Figure 2. CT Scan of the Second Patient Shows Multiple Lymphadenopathies in Meso-Epithelial of the Small Bowel
Figure 3. Pelvic Mass of the Second Patient; a Cystic Mass With Thick Wall and Mural Nodule Between Uterus and Rectum
Figure 4. Histologic Review of Abdominal Mass of the Second Patient Shows Peritoneal Tissue With Granulomatous Inflammation; H & E staining × 100
Identification of pelvic mass associated with ascites, high CA-125 levels and peritoneal seeding strongly suggest pelvic malignancies. Due to various clinical presentations of TB and being a relatively uncommon event, it is generally difficult to diagnose peritoneal TB. But, it is reasonable to consider the possibility of this disease and accordingly prevent unnecessary surgery. The peritoneum is one of the most common extra pulmonary sites of tuberculosis infections. Risk factors for extra pulmonary TB is not clear; about 12% of patients with peritoneal TB have no risk factors (
7). The study of Sanches et al. revealed that age > 40 years old, female gender, HIV infection and previous liver disease were the independent risk factors for extra pulmonary TB ( 7). The current study did not find any risk factors for the patients except endemic area. The postulated mechanisms by which the tubercular bacilli reach the peritoneal cavity are hematogenous spread or direct spread from the contiguous infected sites such as small intestine, lymph nodes, and fallopian tubes or rarely by venereal transmission ( 9). In 2009, medical records of 55 patients suspected with ovarian malignancies unsuitable for optimal debulking were selected and report of ultrasound guided core biopsies were reviewed. The results showed that tuberculosis was the second most common disease (14.5%) after primary ovarian tumors (65.5%) ( 10). Ovarian cancer is a serious condition and preoperative diagnosis is difficult. Non-invasive methods, such as tuberculin skin test, chest radiographs or acid-fast staining and culturing or Ziehl-Neelsen staining of the ascites fluid are usually insufficient to provide the diagnosis of peritoneal or pelvic TB. Although nonspecific and overlap symptoms of peritoneal TB with advanced ovarian carcinoma are confusing, it seems that the best approach to obtain tissue sampling are ultrasound or CT-guided peritoneal biopsy, laparoscopy or laparotomy ( 11).

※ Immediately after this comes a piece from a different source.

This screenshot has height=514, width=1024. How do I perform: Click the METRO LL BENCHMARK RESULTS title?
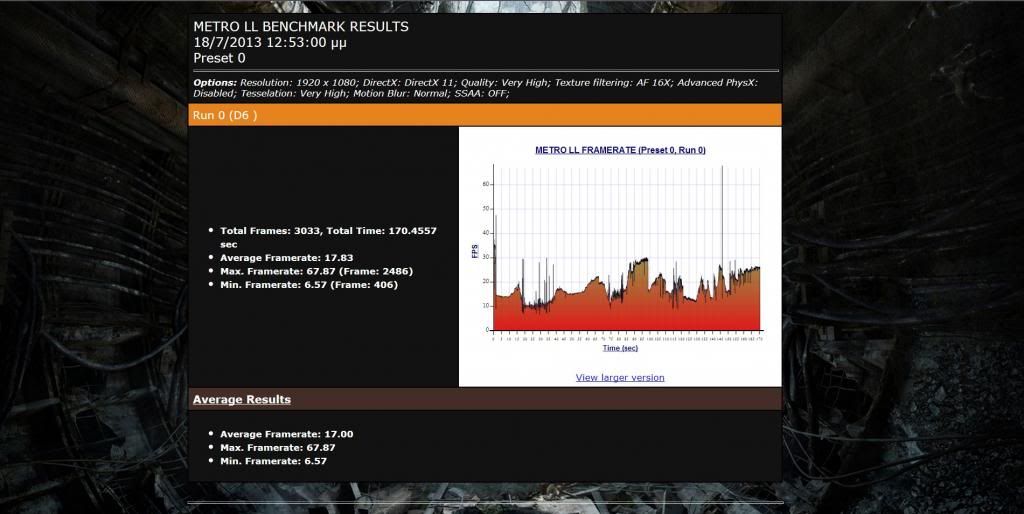coord(300,27)
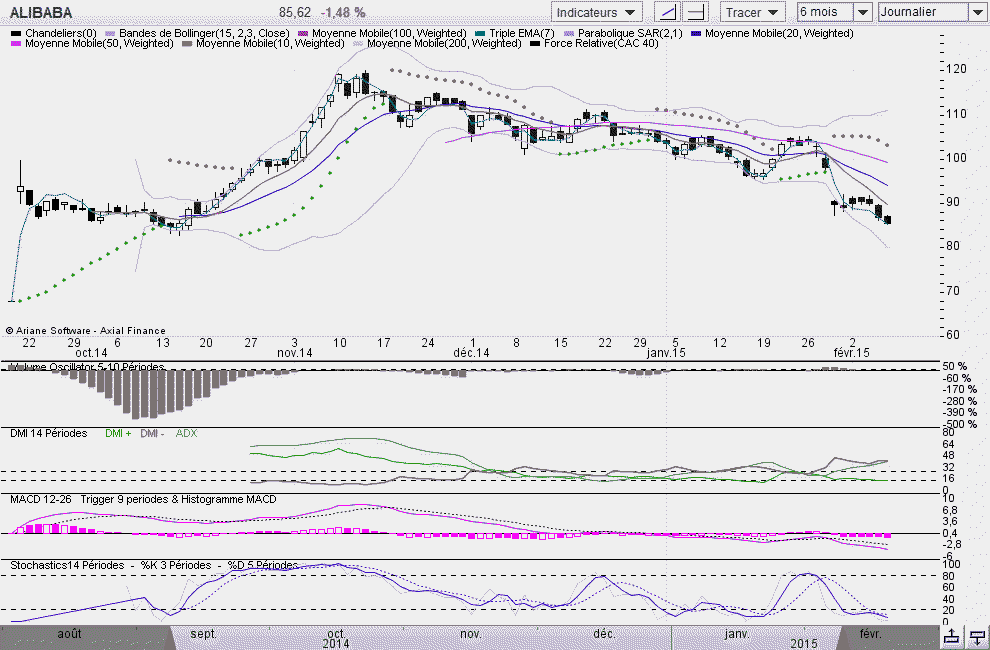The width and height of the screenshot is (990, 650).
Task: Click the Force Relative(CAC 40) legend marker
Action: pos(536,44)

It seems that these methods are the least-invasive approaches to avoid unnecessary extended surgery in such patients. It was noted that patient's age may be helpful to diagnose TB from ovarian cancer. TB mostly occurs at reproductive ages (20 - 40 years), while ovarian cancer happens at older ages. In addition, weight loss which is uncommon in advanced ovarian cancer is impressive in TB. Also, history of pregnancy is an important factor because unlike peritoneal TB, history of primary infertility is seldom encountered in patients with ovarian cancer. It is important that after confirming the diagnosis of peritoneal TB and rule out the involvement of other sites; effective treatment should be planed for anti-tuberculosis medication. The treatment of peritoneal TB is the same as that of pulmonary TB ( 12). A good prognosis is expected with an early diagnosis, except for patients at an advanced age or with a poor medical condition. Good outcomes in both patients of the current study were achieved by this treatment. 3.1. Conclusions
It seems that a high index of suspicion of extra pulmonary tuberculosis due to its high incidence in the under developing countries, unusual manifestations of peritoneal TB, and symptoms similar to that of ovarian carcinoma should be considered.